1966–67 Austrian Cup

Tournament details
- Country: Austria

Final positions
- Champions: Austria Wien
- Runner-up: Linzer ASK

= 1966–67 Austrian Cup =

The 1966–67 Austrian Cup (ÖFB-Cup) was the 33rd season of Austria's nationwide football cup competition.
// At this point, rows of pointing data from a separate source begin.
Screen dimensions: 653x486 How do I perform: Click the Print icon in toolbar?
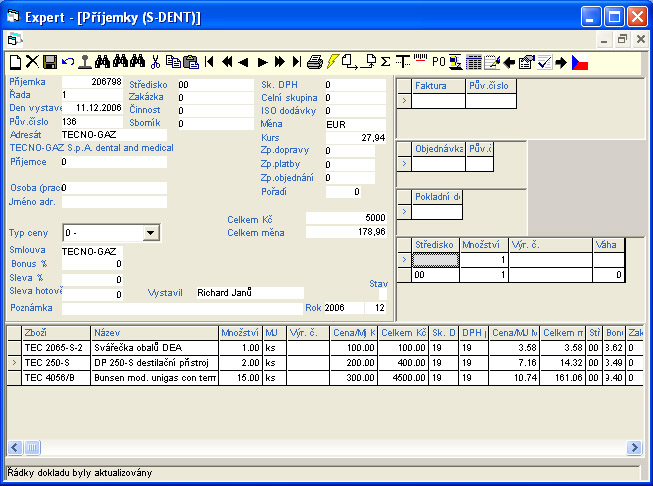click(x=315, y=62)
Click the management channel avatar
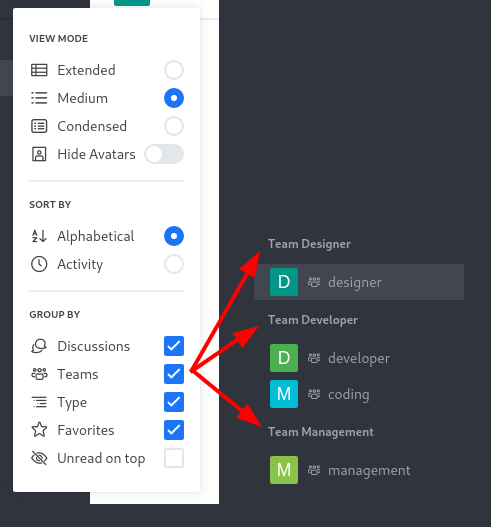Screen dimensions: 491x527 [284, 470]
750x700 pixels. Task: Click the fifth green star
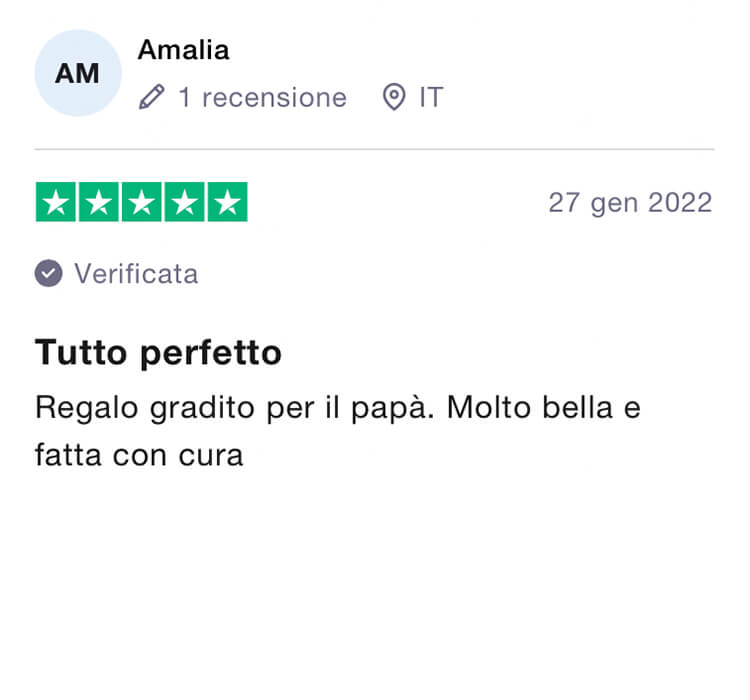pos(228,202)
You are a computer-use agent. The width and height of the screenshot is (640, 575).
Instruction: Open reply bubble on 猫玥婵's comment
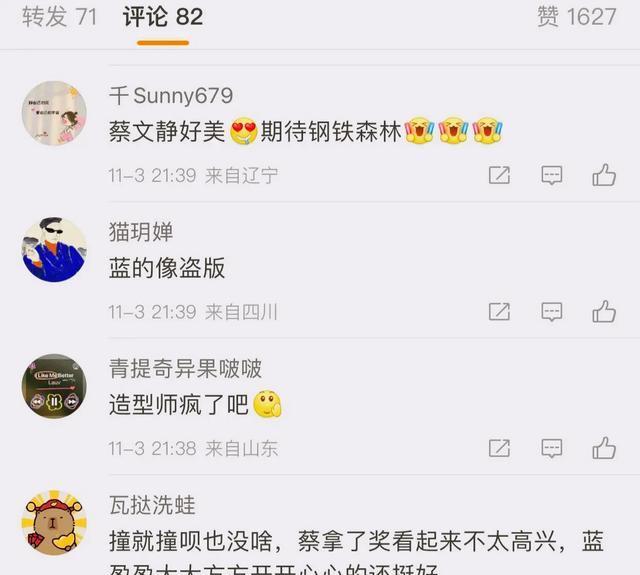pos(551,312)
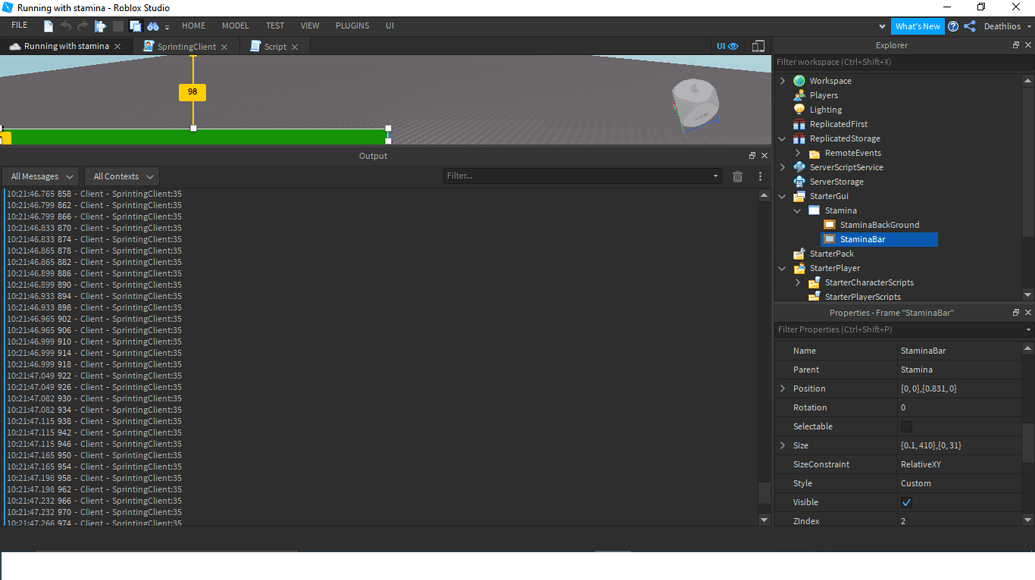Clear the Output with the trash icon
Image resolution: width=1035 pixels, height=580 pixels.
point(740,175)
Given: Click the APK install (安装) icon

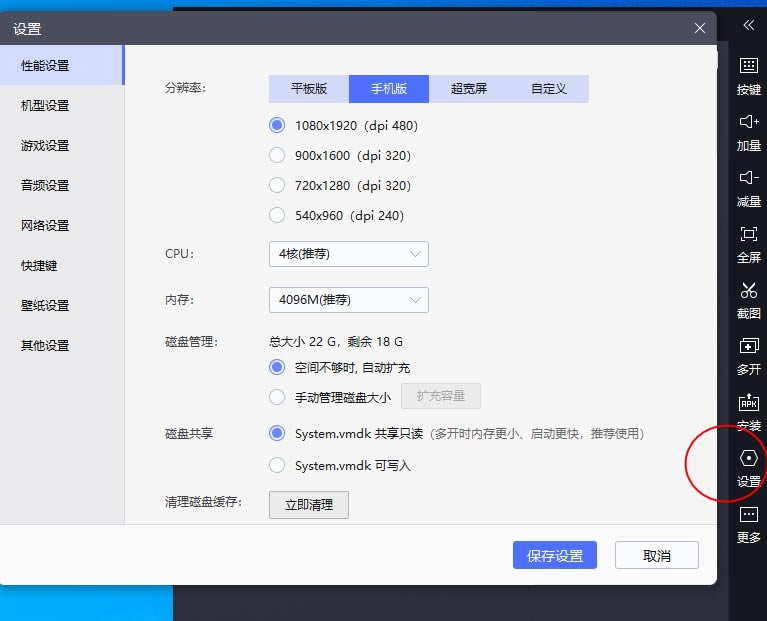Looking at the screenshot, I should 748,402.
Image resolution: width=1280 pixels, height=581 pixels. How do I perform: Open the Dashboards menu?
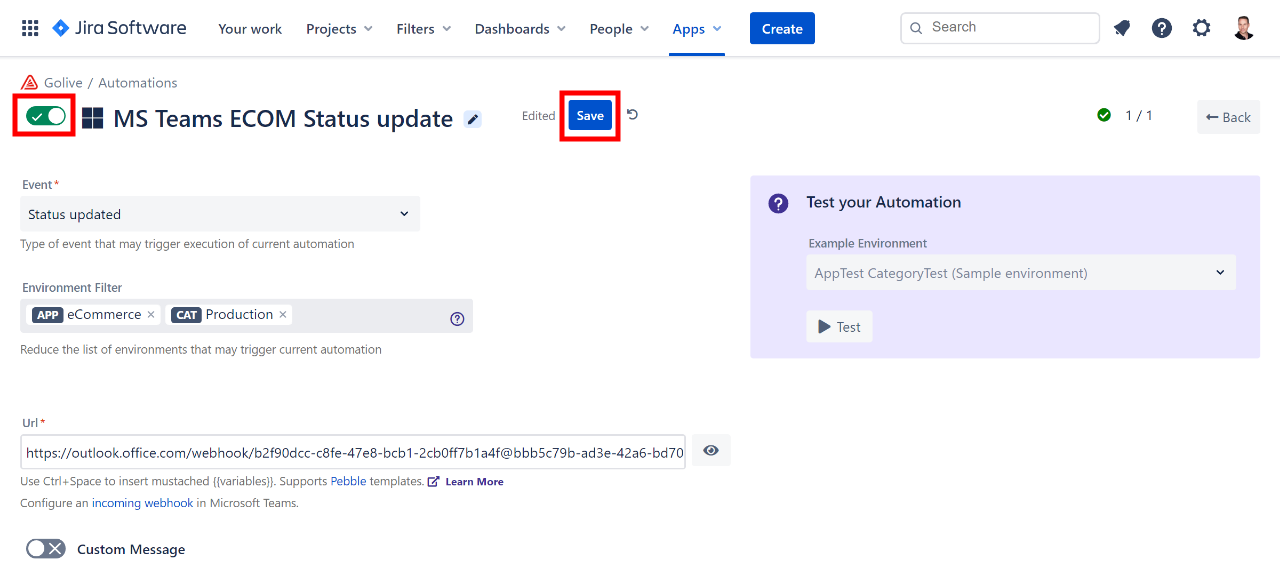coord(520,29)
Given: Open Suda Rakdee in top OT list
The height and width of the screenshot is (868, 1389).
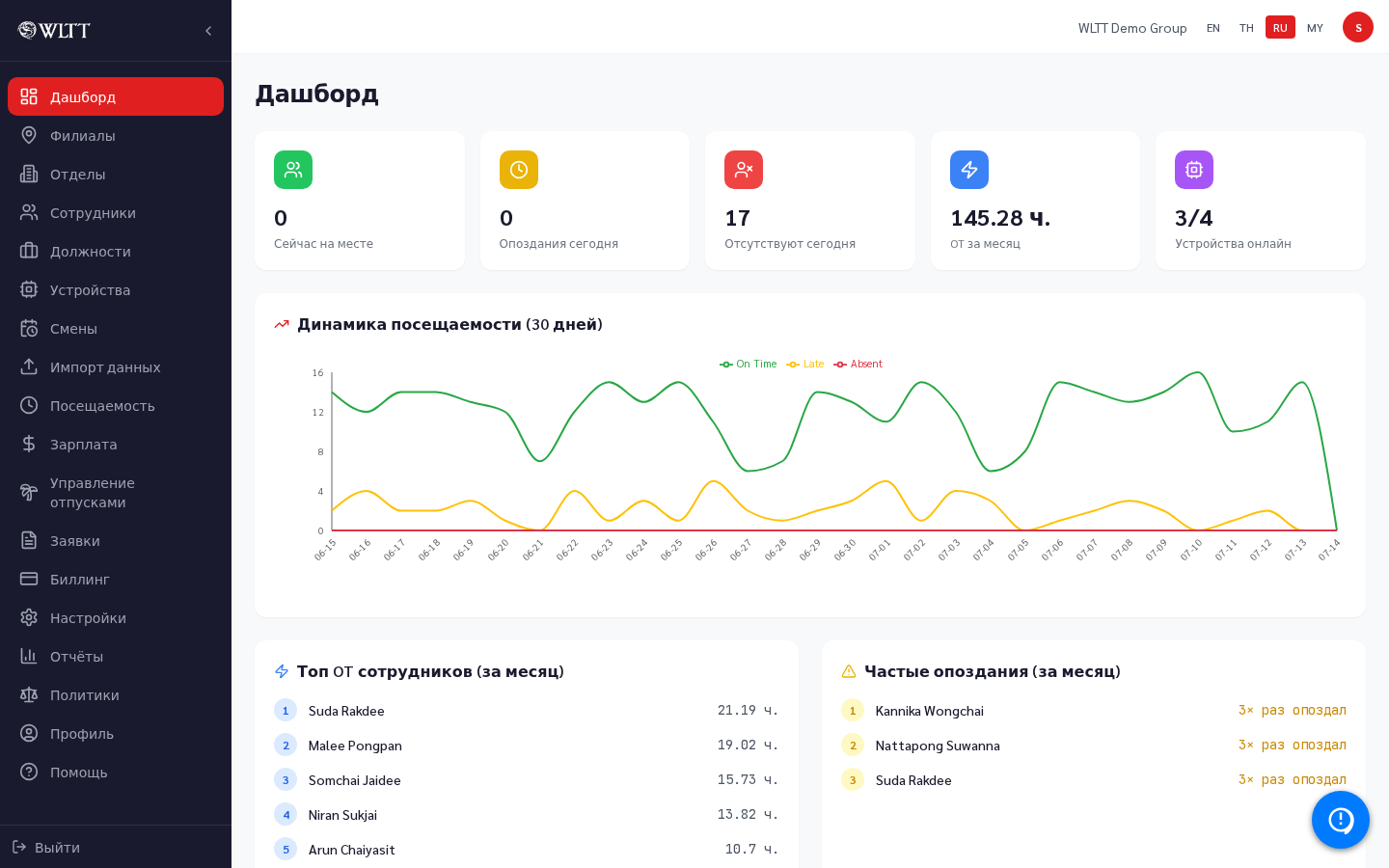Looking at the screenshot, I should (346, 711).
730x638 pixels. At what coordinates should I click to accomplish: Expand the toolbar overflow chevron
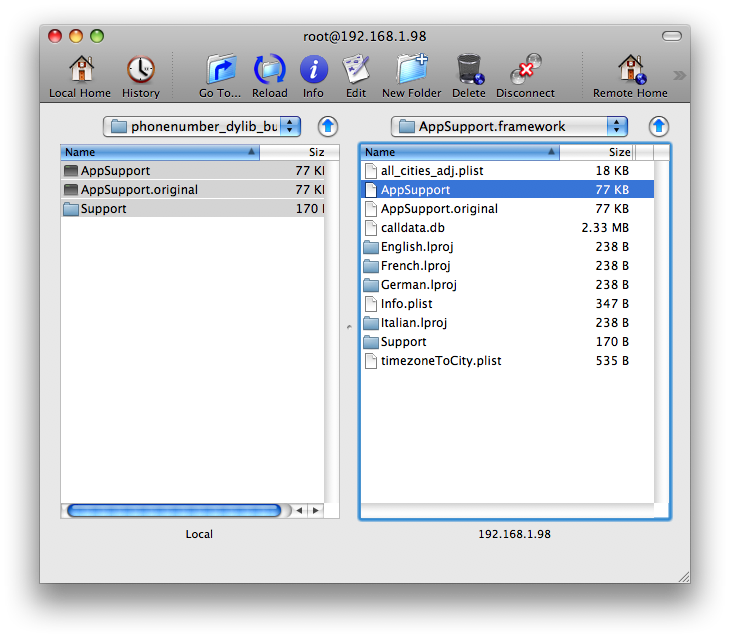pos(679,75)
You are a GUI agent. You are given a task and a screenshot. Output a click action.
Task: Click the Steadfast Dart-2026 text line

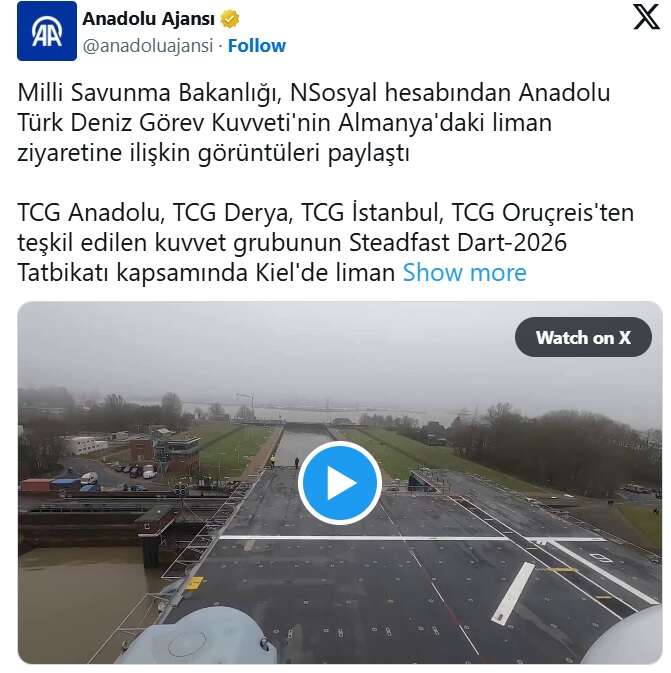pos(292,243)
The final was played over two legs, on 27 June 1967 at the Linzer Stadion, Linz and on 5 July 1967 at the Hohe Warte, Vienna.

The competition was won by Austria Wien after beating Linzer ASK by a drawing lots after the tie finished 2–2 on aggregate.

==Round of 32==

| 13 August 1966 |
| 14 August 1966 |

| 19 August 1966 |
| 20 August 1966 |

| 21 August 1966 |

| Team 1 | Score | Team 2 |
13 August 1966
| SC Schwaz | 2–10 | FC Wacker Innsbruck |
14 August 1966
| FC Wattens | 0–4 | Wiener Sport-Club |
| SV Loipersbach | 2–4 | Admira-Energie Wien |
| WSV ATSV Ranshofen | 1–3 | Austria Klagenfurt |
19 August 1966
| Schwarz-Weiß Bregenz | 4–2 | Grazer AK |
20 August 1966
| SV Austria Salzburg | 1–0 | FS Elektra Wien |
| Badener AC | 1–3 | SK Rapid Wien |
| Klagenfurter AC | 0–5 | First Vienna FC |
| SK Vorwärts Steyr | 3–0 | Kapfenberger SV |
21 August 1966
| 1. Simmeringer SC | 0–3 | FK Austria Wien |
| SC Austria Lustenau | 1–0 | 1. Wiener Neustädter SC |
| Deutschlandsberger SC | 0–1 | 1. Schwechater SC |
| WSV Donawitz | 5–5 (a.e.t.) | FC Lustenau |
| Wacker Wien | 1–0 | SK Sturm Graz |
| Wiener AC | 2–0 | SV Donau Wien |
1 November 1966
| Linzer ASK | 1–0 | SK Bischofshofen |
Replay: 1 October 1966
| FC Lustenau | 1–2 | WSV Donawitz |

==Round of 16==

| 18 September 1966 |
| 1 October 1966 |
| 19 October 1966 |
| 26 October 1966 |

| Team 1 | Score | Team 2 |
18 September 1966
| Wiener Sport-Club | 5–1 | SK Vorwärts Steyr |
1 October 1966
| First Vienna FC | 6–1 | SC Austria Lustenau |
19 October 1966
| FK Austria Wien | 2–1 | FC Wacker Innsbruck |
26 October 1966
| 1. Schwechater SC | 3–2 | Wacker Wien |
| SV Austria Salzburg | 1–0 (a.e.t.) | Schwarz-Weiß Bregenz |
| SK Rapid Wien | 3–1 | Austria Klagenfurt |
8 December 1966
| Linzer ASK | 6–0 | Wiener AC |
| WSV Donawitz | 3–1 | Admira-Energie Wien |

==Quarter-finals==

| 25 February 1967 |

| Team 1 | Score | Team 2 |
25 February 1967
| Linzer ASK | 2–1 | Wiener Sport-Club |
| First Vienna FC | 0–1 | SK Rapid Wien |
| WSV Donawitz | 2–2 (a.e.t.) | FK Austria Wien |
26 February 1967
| 1. Schwechater SC | 5–0 | SV Austria Salzburg |
Replay: 26 April 1967
| FK Austria Wien | 3–0 | WSV Donawitz |

==Semi-finals==

| Team 1 | Score | Team 2 |
3 May 1967
| FK Austria Wien | 1–0 | SK Rapid Wien |
4 May 1967
| Linzer ASK | 5–0 | 1. Schwechater SC |

==Final==
===First leg===
27 June 1967
Linzer ASK 2-1 FK Austria Wien
  Linzer ASK: Kondert 47', Köglberger 57'
  FK Austria Wien: Buzek 84' (pen.)

===Second leg===
5 July 1967
FK Austria Wien 1-0 Linzer ASK
  FK Austria Wien: Dirnberger 26'

2–2 on aggregate. FK Austria Wien won by a drawing lots.